Les jeunes de l'Inde, les fils et les filles des
fermiers et d'autres travailleurs ont montré de
quoi ils sont capables et ont été aux premières
lignes de la lutte avec leurs parents et leurs
grands-parents pour ce qu'ils appellent leur droit
d'être. Selon la désinformation que fait l'élite
dirigeante et ses médias, les jeunes sont devenus
des toxicomanes ou des carriéristes. Les jeunes
ont réduit ces mensonges en miettes. Les paroles
d'une des chansons à laquelle le mouvement a donné
naissance célèbrent la jeunesse : Zindabad
Ni Juaniye, Maan Tere Te Saara Hi Punjab Karda (Vive
les jeunes, le Pendjab est fier de vous !).

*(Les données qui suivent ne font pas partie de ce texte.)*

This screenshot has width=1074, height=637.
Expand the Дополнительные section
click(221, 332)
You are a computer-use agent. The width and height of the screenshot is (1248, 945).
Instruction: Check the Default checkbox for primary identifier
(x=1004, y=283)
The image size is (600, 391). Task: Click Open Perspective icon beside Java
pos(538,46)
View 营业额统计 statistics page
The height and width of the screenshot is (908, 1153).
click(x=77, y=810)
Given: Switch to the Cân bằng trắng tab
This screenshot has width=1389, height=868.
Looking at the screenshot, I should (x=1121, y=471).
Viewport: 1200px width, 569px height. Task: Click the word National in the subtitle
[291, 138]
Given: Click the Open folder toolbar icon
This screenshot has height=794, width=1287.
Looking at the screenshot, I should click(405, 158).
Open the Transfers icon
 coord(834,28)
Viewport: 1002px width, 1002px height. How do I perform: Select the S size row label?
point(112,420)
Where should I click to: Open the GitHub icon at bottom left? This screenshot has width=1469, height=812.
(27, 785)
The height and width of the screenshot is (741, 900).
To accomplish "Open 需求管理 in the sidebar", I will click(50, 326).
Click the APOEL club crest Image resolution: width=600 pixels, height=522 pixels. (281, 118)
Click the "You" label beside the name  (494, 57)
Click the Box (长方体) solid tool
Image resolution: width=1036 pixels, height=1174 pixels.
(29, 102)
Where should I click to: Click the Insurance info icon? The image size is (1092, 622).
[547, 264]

Les partis cartellisés qui forment l'opposition
officielle essaient de torpiller le mouvement des
fermiers. Ils se joignent aux efforts de l'élite
dirigeante de le diviser en tenant leurs propres
rassemblements. Ils prononcent des discours à
l'allure militante au parlement et à l'extérieur
du parlement. Ils se sont souvenus tout à coup des
fermiers contre qui ils ont agi depuis 74
ans. Mais les fermiers ne se laissent pas tromper
par eux. Ceci révèle la lutte que se mènent
différentes sections de l'élite dirigeante,
font-ils remarquer, alors qu'ils s'en tiennent à
leurs revendications.
Le mouvement des fermiers en Inde inspire les
fermiers en Europe, au Canada et dans d'autres
pays. En France et en Allemagne, les fermiers
protestent contre l'agriculture aux engrais
chimiques qui est promue par les entreprises qui
dominent ce qu'on appelle l'agroalimentaire. Ils
soulèvent la bannière d'une agriculture durable.